**GIVEN INSTRUCTION:** Convert every line of the entries below into a JSON list of strings, one string per line, leaving out blank lines.

**MATERIAL PROVIDED:**

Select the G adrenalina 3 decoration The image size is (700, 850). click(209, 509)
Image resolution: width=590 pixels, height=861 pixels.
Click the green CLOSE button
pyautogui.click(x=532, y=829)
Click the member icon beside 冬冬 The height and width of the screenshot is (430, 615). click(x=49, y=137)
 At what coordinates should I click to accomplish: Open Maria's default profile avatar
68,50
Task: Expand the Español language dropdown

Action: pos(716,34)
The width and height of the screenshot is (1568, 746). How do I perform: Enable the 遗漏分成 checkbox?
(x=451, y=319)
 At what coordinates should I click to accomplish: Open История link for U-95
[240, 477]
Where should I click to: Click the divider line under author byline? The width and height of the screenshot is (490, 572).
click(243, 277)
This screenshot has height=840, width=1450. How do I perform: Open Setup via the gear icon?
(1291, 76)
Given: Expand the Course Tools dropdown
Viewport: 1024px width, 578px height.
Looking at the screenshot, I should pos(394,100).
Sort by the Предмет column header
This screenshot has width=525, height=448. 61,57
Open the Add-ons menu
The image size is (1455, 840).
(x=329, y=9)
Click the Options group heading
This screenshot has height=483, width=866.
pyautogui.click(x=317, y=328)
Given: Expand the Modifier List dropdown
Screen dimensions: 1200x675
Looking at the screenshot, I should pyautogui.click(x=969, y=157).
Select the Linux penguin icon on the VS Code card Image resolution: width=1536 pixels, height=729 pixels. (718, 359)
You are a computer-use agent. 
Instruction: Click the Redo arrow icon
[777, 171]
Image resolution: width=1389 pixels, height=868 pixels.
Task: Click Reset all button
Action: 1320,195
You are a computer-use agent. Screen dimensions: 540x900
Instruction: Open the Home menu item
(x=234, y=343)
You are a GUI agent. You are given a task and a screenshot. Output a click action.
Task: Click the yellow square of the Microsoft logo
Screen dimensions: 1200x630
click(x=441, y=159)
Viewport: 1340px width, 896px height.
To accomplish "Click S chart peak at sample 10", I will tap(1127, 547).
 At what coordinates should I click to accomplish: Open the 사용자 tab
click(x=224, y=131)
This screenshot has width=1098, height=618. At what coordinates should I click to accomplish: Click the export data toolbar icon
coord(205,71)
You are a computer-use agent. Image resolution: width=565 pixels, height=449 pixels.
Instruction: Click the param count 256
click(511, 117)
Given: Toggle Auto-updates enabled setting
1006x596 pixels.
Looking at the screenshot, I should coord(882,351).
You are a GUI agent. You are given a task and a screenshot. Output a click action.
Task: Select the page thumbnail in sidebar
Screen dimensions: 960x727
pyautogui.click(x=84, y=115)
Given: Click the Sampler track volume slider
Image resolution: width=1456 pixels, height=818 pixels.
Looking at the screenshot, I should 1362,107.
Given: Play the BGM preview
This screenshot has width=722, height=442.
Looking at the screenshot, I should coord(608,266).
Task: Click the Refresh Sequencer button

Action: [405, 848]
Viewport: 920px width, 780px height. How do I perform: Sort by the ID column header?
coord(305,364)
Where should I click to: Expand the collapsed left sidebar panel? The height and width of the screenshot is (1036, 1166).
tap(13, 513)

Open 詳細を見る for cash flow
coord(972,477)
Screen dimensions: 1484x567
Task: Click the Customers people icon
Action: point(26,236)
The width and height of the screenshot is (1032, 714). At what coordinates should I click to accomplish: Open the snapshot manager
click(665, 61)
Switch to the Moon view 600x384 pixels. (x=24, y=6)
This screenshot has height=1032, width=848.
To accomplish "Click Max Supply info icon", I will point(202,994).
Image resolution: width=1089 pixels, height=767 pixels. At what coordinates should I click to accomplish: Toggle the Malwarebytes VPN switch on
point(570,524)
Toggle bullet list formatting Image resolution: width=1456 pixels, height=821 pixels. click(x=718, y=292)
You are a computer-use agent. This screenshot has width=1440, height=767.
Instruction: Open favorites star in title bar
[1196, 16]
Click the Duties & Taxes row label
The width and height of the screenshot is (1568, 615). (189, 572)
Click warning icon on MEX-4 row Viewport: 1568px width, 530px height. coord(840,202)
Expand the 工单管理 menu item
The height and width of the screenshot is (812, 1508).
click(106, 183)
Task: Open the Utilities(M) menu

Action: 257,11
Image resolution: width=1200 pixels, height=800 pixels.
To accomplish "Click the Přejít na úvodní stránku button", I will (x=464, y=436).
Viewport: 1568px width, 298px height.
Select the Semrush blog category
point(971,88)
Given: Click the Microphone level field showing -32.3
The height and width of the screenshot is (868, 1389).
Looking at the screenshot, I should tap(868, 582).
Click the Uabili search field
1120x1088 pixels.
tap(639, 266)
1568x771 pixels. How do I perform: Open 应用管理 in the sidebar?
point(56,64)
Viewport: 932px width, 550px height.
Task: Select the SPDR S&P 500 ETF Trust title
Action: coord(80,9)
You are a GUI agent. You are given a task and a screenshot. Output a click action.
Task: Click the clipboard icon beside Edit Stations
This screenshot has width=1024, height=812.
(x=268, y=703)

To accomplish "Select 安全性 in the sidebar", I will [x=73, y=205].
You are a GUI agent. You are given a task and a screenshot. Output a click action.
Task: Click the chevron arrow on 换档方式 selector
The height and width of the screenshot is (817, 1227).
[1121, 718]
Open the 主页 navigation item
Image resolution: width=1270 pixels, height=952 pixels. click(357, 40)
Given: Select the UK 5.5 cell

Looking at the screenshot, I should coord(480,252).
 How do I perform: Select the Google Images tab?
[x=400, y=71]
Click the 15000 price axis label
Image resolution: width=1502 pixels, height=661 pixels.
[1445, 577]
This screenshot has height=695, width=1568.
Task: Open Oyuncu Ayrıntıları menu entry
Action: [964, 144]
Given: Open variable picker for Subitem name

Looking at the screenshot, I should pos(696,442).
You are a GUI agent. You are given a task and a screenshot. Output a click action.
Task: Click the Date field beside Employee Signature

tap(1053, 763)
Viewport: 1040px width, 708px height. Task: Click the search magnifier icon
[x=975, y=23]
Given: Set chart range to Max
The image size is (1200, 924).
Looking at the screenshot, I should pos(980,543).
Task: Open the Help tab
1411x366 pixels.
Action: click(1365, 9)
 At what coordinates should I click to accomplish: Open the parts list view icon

**THE REPLY:**
[
  "Select the G adrenalina 3 decoration The image size is (700, 850). click(209, 509)",
  "Image resolution: width=590 pixels, height=861 pixels.",
  "Click the green CLOSE button",
  "pyautogui.click(x=532, y=829)",
  "Click the member icon beside 冬冬 The height and width of the screenshot is (430, 615). click(x=49, y=137)",
  " At what coordinates should I click to accomplish: Open Maria's default profile avatar",
  "68,50",
  "Task: Expand the Español language dropdown",
  "Action: pos(716,34)",
  "The width and height of the screenshot is (1568, 746). How do I perform: Enable the 遗漏分成 checkbox?",
  "(x=451, y=319)",
  " At what coordinates should I click to accomplish: Open История link for U-95",
  "[240, 477]",
  "Where should I click to: Click the divider line under author byline? The width and height of the screenshot is (490, 572).",
  "click(243, 277)",
  "This screenshot has height=840, width=1450. How do I perform: Open Setup via the gear icon?",
  "(1291, 76)",
  "Given: Expand the Course Tools dropdown",
  "Viewport: 1024px width, 578px height.",
  "Looking at the screenshot, I should pos(394,100).",
  "Sort by the Предмет column header",
  "This screenshot has width=525, height=448. 61,57",
  "Open the Add-ons menu",
  "The image size is (1455, 840).",
  "(x=329, y=9)",
  "Click the Options group heading",
  "This screenshot has height=483, width=866.",
  "pyautogui.click(x=317, y=328)",
  "Given: Expand the Modifier List dropdown",
  "Screen dimensions: 1200x675",
  "Looking at the screenshot, I should pyautogui.click(x=969, y=157).",
  "Select the Linux penguin icon on the VS Code card Image resolution: width=1536 pixels, height=729 pixels. (718, 359)",
  "You are a computer-use agent. ",
  "Instruction: Click the Redo arrow icon",
  "[777, 171]",
  "Image resolution: width=1389 pixels, height=868 pixels.",
  "Task: Click Reset all button",
  "Action: 1320,195",
  "You are a computer-use agent. Screen dimensions: 540x900",
  "Instruction: Open the Home menu item",
  "(x=234, y=343)",
  "You are a GUI agent. You are given a task and a screenshot. Output a click action.",
  "Task: Click the yellow square of the Microsoft logo",
  "Screen dimensions: 1200x630",
  "click(x=441, y=159)",
  "Viewport: 1340px width, 896px height.",
  "To accomplish \"Click S chart peak at sample 10\", I will tap(1127, 547).",
  " At what coordinates should I click to accomplish: Open the 사용자 tab",
  "click(x=224, y=131)",
  "This screenshot has width=1098, height=618. At what coordinates should I click to accomplish: Click the export data toolbar icon",
  "coord(205,71)",
  "You are a computer-use agent. Image resolution: width=565 pixels, height=449 pixels.",
  "Instruction: Click the param count 256",
  "click(511, 117)",
  "Given: Toggle Auto-updates enabled setting",
  "1006x596 pixels.",
  "Looking at the screenshot, I should coord(882,351).",
  "You are a GUI agent. You are given a task and a screenshot. Output a click action.",
  "Task: Select the page thumbnail in sidebar",
  "Screen dimensions: 960x727",
  "pyautogui.click(x=84, y=115)",
  "Given: Click the Sampler track volume slider",
  "Image resolution: width=1456 pixels, height=818 pixels.",
  "Looking at the screenshot, I should 1362,107.",
  "Given: Play the BGM preview",
  "This screenshot has width=722, height=442.",
  "Looking at the screenshot, I should coord(608,266).",
  "Task: Click the Refresh Sequencer button",
  "Action: [405, 848]",
  "Viewport: 920px width, 780px height. How do I perform: Sort by the ID column header?",
  "coord(305,364)",
  "Where should I click to: Expand the collapsed left sidebar panel? The height and width of the screenshot is (1036, 1166).",
  "tap(13, 513)",
  "Open 詳細を見る for cash flow",
  "coord(972,477)",
  "Screen dimensions: 1484x567",
  "Task: Click the Customers people icon",
  "Action: point(26,236)",
  "The width and height of the screenshot is (1032, 714). At what coordinates should I click to accomplish: Open the snapshot manager",
  "click(665, 61)",
  "Switch to the Moon view 600x384 pixels. (x=24, y=6)",
  "This screenshot has height=1032, width=848.",
  "To accomplish \"Click Max Supply info icon\", I will point(202,994).",
  "Image resolution: width=1089 pixels, height=767 pixels. At what coordinates should I click to accomplish: Toggle the Malwarebytes VPN switch on",
  "point(570,524)",
  "Toggle bullet list formatting Image resolution: width=1456 pixels, height=821 pixels. click(x=718, y=292)",
  "You are a computer-use agent. This screenshot has width=1440, height=767.",
  "Instruction: Open favorites star in title bar",
  "[1196, 16]",
  "Click the Duties & Taxes row label",
  "The width and height of the screenshot is (1568, 615). (189, 572)",
  "Click warning icon on MEX-4 row Viewport: 1568px width, 530px height. coord(840,202)",
  "Expand the 工单管理 menu item",
  "The height and width of the screenshot is (812, 1508).",
  "click(106, 183)",
  "Task: Open the Utilities(M) menu",
  "Action: 257,11",
  "Image resolution: width=1200 pixels, height=800 pixels.",
  "To accomplish \"Click the Přejít na úvodní stránku button\", I will (x=464, y=436).",
  "Viewport: 1568px width, 298px height.",
  "Select the Semrush blog category",
  "point(971,88)",
  "Given: Click the Microphone level field showing -32.3",
  "The height and width of the screenshot is (868, 1389).",
  "Looking at the screenshot, I should tap(868, 582).",
  "Click the Uabili search field",
  "1120x1088 pixels.",
  "tap(639, 266)",
  "1568x771 pixels. How do I perform: Open 应用管理 in the sidebar?",
  "point(56,64)",
  "Viewport: 932px width, 550px height.",
  "Task: Select the SPDR S&P 500 ETF Trust title",
  "Action: coord(80,9)",
  "You are a GUI agent. You are given a task and a screenshot. Output a click action.",
  "Task: Click the clipboard icon beside Edit Stations",
  "This screenshot has width=1024, height=812.",
  "(x=268, y=703)",
  "To accomplish \"Select 安全性 in the sidebar\", I will [x=73, y=205].",
  "You are a GUI agent. You are given a task and a screenshot. Output a click action.",
  "Task: Click the chevron arrow on 换档方式 selector",
  "The height and width of the screenshot is (817, 1227).",
  "[1121, 718]",
  "Open the 主页 navigation item",
  "Image resolution: width=1270 pixels, height=952 pixels. click(357, 40)",
  "Given: Select the UK 5.5 cell",
  "Looking at the screenshot, I should coord(480,252).",
  " How do I perform: Select the Google Images tab?",
  "[x=400, y=71]",
  "Click the 15000 price axis label",
  "Image resolution: width=1502 pixels, height=661 pixels.",
  "[1445, 577]",
  "This screenshot has height=695, width=1568.",
  "Task: Open Oyuncu Ayrıntıları menu entry",
  "Action: [964, 144]",
  "Given: Open variable picker for Subitem name",
  "Looking at the screenshot, I should pos(696,442).",
  "You are a GUI agent. You are given a task and a screenshot. Output a click action.",
  "Task: Click the Date field beside Employee Signature",
  "tap(1053, 763)",
  "Viewport: 1040px width, 708px height. Task: Click the search magnifier icon",
  "[x=975, y=23]",
  "Given: Set chart range to Max",
  "The image size is (1200, 924).",
  "Looking at the screenshot, I should pos(980,543).",
  "Task: Open the Help tab",
  "1411x366 pixels.",
  "Action: click(1365, 9)",
  " At what coordinates should I click to accomplish: Open the parts list view icon"
]